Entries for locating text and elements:
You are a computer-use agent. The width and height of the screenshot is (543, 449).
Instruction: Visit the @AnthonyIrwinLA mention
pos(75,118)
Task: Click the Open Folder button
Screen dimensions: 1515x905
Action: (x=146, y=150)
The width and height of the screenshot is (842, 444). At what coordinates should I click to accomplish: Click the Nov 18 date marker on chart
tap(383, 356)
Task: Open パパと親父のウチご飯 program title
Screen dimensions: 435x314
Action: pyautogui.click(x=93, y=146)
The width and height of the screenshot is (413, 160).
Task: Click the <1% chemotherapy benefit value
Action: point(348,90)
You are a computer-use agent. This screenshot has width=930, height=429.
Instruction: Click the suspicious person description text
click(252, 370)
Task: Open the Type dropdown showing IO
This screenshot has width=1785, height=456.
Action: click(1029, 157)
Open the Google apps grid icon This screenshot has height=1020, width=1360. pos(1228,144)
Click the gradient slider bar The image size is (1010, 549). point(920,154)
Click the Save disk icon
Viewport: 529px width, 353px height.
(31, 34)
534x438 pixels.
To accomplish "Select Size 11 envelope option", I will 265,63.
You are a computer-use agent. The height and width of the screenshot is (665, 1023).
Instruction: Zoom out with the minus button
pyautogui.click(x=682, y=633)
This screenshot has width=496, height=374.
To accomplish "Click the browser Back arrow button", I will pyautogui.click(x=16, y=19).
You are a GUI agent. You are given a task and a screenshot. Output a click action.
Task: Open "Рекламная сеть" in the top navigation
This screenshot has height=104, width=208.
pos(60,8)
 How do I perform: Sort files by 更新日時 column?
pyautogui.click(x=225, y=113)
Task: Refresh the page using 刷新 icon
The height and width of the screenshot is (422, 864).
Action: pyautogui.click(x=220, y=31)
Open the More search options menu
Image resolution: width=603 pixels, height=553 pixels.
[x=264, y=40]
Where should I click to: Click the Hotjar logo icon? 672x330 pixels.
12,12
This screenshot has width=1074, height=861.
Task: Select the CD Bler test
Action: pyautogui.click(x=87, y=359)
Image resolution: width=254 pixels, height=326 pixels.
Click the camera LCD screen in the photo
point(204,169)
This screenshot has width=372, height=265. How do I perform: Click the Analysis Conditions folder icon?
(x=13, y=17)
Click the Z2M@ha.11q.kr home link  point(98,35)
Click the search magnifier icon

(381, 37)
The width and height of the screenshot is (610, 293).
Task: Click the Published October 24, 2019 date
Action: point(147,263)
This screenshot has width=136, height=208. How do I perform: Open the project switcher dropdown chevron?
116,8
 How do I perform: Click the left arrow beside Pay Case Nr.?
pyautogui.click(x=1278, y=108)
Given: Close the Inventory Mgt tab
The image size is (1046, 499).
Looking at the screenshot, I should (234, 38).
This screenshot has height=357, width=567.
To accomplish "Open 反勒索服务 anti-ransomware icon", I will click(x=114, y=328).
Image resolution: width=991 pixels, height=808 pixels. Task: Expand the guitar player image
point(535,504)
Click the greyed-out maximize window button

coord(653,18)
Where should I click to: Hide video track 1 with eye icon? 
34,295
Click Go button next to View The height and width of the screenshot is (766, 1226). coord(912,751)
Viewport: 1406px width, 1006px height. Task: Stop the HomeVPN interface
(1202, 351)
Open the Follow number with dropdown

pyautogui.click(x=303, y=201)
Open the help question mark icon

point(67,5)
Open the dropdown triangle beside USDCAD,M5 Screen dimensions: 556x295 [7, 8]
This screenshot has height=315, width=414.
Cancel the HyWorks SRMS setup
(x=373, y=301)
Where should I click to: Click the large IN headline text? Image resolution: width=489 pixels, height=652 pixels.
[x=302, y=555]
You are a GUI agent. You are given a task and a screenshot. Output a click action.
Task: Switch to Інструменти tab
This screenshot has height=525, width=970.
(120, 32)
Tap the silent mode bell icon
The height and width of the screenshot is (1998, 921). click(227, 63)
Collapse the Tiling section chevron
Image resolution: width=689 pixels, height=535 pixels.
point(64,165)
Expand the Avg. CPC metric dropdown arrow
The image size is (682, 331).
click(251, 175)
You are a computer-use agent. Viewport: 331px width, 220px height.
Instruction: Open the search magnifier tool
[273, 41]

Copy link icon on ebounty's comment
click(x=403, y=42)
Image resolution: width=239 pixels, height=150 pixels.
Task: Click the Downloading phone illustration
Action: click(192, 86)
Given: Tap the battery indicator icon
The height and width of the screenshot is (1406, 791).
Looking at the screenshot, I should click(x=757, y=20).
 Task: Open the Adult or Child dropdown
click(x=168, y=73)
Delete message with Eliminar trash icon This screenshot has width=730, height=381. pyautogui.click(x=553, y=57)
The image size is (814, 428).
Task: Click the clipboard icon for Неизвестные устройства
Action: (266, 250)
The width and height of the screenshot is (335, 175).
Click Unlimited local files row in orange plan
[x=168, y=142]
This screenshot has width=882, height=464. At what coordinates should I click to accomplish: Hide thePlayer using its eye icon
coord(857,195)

> **What the task asks**
Extract every line of the data above and copy each one word for word.

> **Full response**
You are a computer-use agent. The width and height of the screenshot is (543, 449).
Instruction: Visit the @AnthonyIrwinLA mention
pos(75,118)
Task: Click the Open Folder button
Screen dimensions: 1515x905
Action: (x=146, y=150)
The width and height of the screenshot is (842, 444). At what coordinates should I click to accomplish: Click the Nov 18 date marker on chart
tap(383, 356)
Task: Open パパと親父のウチご飯 program title
Screen dimensions: 435x314
Action: pyautogui.click(x=93, y=146)
The width and height of the screenshot is (413, 160).
Task: Click the <1% chemotherapy benefit value
Action: point(348,90)
You are a computer-use agent. This screenshot has width=930, height=429.
Instruction: Click the suspicious person description text
click(252, 370)
Task: Open the Type dropdown showing IO
This screenshot has width=1785, height=456.
Action: click(1029, 157)
Open the Google apps grid icon This screenshot has height=1020, width=1360. pos(1228,144)
Click the gradient slider bar The image size is (1010, 549). point(920,154)
Click the Save disk icon
Viewport: 529px width, 353px height.
(31, 34)
534x438 pixels.
To accomplish "Select Size 11 envelope option", I will 265,63.
You are a computer-use agent. The height and width of the screenshot is (665, 1023).
Instruction: Zoom out with the minus button
pyautogui.click(x=682, y=633)
This screenshot has width=496, height=374.
To accomplish "Click the browser Back arrow button", I will pyautogui.click(x=16, y=19).
You are a GUI agent. You are given a task and a screenshot. Output a click action.
Task: Open "Рекламная сеть" in the top navigation
This screenshot has height=104, width=208.
pos(60,8)
 How do I perform: Sort files by 更新日時 column?
pyautogui.click(x=225, y=113)
Task: Refresh the page using 刷新 icon
The height and width of the screenshot is (422, 864).
Action: pyautogui.click(x=220, y=31)
Open the More search options menu
Image resolution: width=603 pixels, height=553 pixels.
[x=264, y=40]
Where should I click to: Click the Hotjar logo icon? 672x330 pixels.
12,12
This screenshot has width=1074, height=861.
Task: Select the CD Bler test
Action: pyautogui.click(x=87, y=359)
Image resolution: width=254 pixels, height=326 pixels.
Click the camera LCD screen in the photo
point(204,169)
This screenshot has width=372, height=265. How do I perform: Click the Analysis Conditions folder icon?
(x=13, y=17)
Click the Z2M@ha.11q.kr home link  point(98,35)
Click the search magnifier icon

(381, 37)
The width and height of the screenshot is (610, 293).
Task: Click the Published October 24, 2019 date
Action: point(147,263)
This screenshot has width=136, height=208. How do I perform: Open the project switcher dropdown chevron?
116,8
 How do I perform: Click the left arrow beside Pay Case Nr.?
pyautogui.click(x=1278, y=108)
Given: Close the Inventory Mgt tab
The image size is (1046, 499).
Looking at the screenshot, I should (234, 38).
This screenshot has height=357, width=567.
To accomplish "Open 反勒索服务 anti-ransomware icon", I will click(x=114, y=328).
Image resolution: width=991 pixels, height=808 pixels. Task: Expand the guitar player image
point(535,504)
Click the greyed-out maximize window button

coord(653,18)
Where should I click to: Hide video track 1 with eye icon? 
34,295
Click Go button next to View The height and width of the screenshot is (766, 1226). coord(912,751)
Viewport: 1406px width, 1006px height. Task: Stop the HomeVPN interface
(1202, 351)
Open the Follow number with dropdown

pyautogui.click(x=303, y=201)
Open the help question mark icon

point(67,5)
Open the dropdown triangle beside USDCAD,M5 Screen dimensions: 556x295 [7, 8]
This screenshot has height=315, width=414.
Cancel the HyWorks SRMS setup
(x=373, y=301)
Where should I click to: Click the large IN headline text? Image resolution: width=489 pixels, height=652 pixels.
[x=302, y=555]
You are a GUI agent. You are given a task and a screenshot. Output a click action.
Task: Switch to Інструменти tab
This screenshot has height=525, width=970.
(120, 32)
Tap the silent mode bell icon
The height and width of the screenshot is (1998, 921). click(227, 63)
Collapse the Tiling section chevron
Image resolution: width=689 pixels, height=535 pixels.
point(64,165)
Expand the Avg. CPC metric dropdown arrow
The image size is (682, 331).
click(251, 175)
You are a computer-use agent. Viewport: 331px width, 220px height.
Instruction: Open the search magnifier tool
[273, 41]

Copy link icon on ebounty's comment
click(x=403, y=42)
Image resolution: width=239 pixels, height=150 pixels.
Task: Click the Downloading phone illustration
Action: click(192, 86)
Given: Tap the battery indicator icon
The height and width of the screenshot is (1406, 791).
Looking at the screenshot, I should click(x=757, y=20).
 Task: Open the Adult or Child dropdown
click(x=168, y=73)
Delete message with Eliminar trash icon This screenshot has width=730, height=381. pyautogui.click(x=553, y=57)
The image size is (814, 428).
Task: Click the clipboard icon for Неизвестные устройства
Action: (266, 250)
The width and height of the screenshot is (335, 175).
Click Unlimited local files row in orange plan
[x=168, y=142]
This screenshot has width=882, height=464. At what coordinates should I click to accomplish: Hide thePlayer using its eye icon
coord(857,195)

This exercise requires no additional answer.